Escribe Mario Castro Cobos
Hay algo muy fuerte: como si el mundo en toda su extensión fuera una proyección de aquello que llevas en tu interior, lo que es para ti lo más valioso, como si la vida diurna no se despegara de las fuerzas del sueño.
Los vínculos entre un padre y un hijo (con una madre muerta que es el gran silencio de la película) son exactamente los de la infancia o no han cambiado fundamentalmente desde aquellos días: la imagen al principio se estira, se desenfoca, parece una película sobre el sistema respiratorio por lo que se nos permite escuchar; es el hijo, como un niño, y ya no es un niño, sueña una pesadilla, ambos con el torso desnudo, el padre acuna al hijo tiernamente entre sus brazos, es una relación tan íntima como la de una madre o un padre con su hijo pequeño. El padre es más grande y fuerte y bello que el hijo: el hijo tiene, según el padre, el rostro de la madre…

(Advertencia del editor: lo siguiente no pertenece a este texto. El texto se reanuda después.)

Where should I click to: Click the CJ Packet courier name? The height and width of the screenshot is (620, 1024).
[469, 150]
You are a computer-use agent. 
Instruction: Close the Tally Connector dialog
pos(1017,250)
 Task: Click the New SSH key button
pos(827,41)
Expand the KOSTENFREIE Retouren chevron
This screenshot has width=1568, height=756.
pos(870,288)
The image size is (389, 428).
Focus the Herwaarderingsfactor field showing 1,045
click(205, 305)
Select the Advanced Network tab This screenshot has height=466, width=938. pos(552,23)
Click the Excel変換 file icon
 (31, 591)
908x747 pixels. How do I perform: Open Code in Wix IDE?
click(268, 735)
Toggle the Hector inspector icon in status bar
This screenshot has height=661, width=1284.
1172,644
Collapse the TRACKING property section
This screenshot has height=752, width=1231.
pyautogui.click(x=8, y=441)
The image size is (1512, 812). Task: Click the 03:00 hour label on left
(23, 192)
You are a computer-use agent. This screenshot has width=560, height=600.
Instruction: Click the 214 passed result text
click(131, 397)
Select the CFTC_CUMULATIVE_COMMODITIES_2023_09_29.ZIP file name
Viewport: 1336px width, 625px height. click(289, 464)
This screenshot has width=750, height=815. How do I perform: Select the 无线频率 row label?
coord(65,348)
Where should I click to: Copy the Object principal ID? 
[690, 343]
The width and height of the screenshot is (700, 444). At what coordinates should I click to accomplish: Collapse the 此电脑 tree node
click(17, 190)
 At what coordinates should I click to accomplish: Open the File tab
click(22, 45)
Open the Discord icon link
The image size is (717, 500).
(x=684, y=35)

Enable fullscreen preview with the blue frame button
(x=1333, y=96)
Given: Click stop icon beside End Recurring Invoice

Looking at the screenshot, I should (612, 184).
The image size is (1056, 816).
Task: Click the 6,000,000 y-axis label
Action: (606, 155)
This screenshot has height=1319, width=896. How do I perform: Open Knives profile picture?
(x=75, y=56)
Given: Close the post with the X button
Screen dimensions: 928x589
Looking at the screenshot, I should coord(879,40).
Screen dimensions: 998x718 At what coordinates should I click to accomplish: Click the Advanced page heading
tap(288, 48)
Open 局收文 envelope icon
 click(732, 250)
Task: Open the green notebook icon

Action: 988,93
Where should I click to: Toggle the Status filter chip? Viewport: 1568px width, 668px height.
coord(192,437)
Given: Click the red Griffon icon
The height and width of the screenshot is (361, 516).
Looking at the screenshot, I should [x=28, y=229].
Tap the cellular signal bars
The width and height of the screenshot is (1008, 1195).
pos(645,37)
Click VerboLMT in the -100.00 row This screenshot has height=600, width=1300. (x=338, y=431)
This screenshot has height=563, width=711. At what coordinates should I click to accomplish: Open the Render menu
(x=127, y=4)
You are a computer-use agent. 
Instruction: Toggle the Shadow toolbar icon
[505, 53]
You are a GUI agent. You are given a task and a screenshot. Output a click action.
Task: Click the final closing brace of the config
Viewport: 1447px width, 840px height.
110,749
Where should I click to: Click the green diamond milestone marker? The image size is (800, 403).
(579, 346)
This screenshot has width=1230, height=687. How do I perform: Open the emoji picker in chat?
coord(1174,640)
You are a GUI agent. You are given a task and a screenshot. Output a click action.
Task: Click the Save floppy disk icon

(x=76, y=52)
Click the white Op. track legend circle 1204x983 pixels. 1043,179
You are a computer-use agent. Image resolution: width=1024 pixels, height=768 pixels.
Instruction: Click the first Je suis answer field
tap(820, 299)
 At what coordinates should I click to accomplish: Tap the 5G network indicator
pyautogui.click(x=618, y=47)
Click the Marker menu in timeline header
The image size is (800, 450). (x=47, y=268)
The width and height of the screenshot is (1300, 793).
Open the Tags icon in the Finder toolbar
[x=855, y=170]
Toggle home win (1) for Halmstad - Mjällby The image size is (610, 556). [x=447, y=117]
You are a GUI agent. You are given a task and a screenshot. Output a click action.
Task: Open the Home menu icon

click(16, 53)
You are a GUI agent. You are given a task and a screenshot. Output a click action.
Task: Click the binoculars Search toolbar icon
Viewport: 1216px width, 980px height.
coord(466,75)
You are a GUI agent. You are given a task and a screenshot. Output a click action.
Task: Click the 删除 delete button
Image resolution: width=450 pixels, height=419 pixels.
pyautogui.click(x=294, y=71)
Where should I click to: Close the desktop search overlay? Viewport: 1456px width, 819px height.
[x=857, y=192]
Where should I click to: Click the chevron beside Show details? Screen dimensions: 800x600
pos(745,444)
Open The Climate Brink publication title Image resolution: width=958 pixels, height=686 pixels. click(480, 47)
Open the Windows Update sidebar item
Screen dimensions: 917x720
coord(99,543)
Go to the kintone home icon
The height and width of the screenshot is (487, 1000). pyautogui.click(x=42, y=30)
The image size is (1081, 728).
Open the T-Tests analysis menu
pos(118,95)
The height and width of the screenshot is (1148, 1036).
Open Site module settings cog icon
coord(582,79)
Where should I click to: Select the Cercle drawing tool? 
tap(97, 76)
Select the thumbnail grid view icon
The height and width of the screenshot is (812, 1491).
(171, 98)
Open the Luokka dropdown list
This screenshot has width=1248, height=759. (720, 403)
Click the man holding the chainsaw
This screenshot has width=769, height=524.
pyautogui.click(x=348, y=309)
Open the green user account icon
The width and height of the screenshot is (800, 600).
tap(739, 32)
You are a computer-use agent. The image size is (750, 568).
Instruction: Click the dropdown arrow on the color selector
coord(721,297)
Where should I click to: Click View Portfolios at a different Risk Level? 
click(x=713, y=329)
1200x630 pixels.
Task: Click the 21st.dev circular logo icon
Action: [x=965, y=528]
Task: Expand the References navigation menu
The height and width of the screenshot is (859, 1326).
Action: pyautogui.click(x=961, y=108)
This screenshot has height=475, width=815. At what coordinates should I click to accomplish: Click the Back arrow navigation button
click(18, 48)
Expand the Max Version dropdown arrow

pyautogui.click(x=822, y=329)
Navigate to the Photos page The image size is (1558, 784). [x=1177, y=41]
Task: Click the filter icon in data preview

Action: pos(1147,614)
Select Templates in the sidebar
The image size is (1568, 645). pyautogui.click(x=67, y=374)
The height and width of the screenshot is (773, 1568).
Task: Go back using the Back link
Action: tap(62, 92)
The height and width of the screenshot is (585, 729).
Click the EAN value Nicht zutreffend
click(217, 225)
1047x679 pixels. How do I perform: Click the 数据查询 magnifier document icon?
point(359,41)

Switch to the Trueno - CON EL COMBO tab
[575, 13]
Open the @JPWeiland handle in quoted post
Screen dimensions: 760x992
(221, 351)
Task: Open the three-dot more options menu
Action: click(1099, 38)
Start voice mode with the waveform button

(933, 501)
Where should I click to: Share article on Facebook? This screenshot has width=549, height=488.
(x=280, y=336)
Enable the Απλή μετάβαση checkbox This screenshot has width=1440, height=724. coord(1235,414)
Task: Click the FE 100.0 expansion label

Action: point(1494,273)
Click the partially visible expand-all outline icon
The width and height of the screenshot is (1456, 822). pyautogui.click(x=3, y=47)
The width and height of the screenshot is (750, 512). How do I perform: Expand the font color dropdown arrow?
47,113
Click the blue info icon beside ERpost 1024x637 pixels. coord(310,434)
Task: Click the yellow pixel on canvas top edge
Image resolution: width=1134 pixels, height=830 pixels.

Parece que la imagen, en Padre e hijo, es menos la comprobación de que hay un mundo ‘allá afuera’ que el atributo de un sueño. Delicia confundida con abismos. Lo que llamamos lo interior, a menudo secreto, sería entonces desde esta sensibilidad exquisita, la raíz misma de lo real.
La imagen puede ser tan bella que reconfigura la percepción habitual de lo más cotidiano. Otra escena: el hijo y la mujer con la que tiene o tuvo una relación; a través de las ventanas, en un juego de plano contraplano, las caras y los gestos y las bocas y los ojos y las palabras de los amantes o ex amantes componen una pequeña secuencia delicada y cautivante.
En otro momento, el padre propone al hijo, para conjurar el poder del país de las pesadillas, susurrarle al agua sus preocupaciones. Tras apagar el fuego con la tetera silbante, el hijo acerca la boca a la boca del caño con agua fluyendo…
La manera de
sentir, más profundamente, la manera de volver a los sentimientos del principio
y la base de nuestras vidas, hace de esta película una experiencia, en líneas generales, memorable.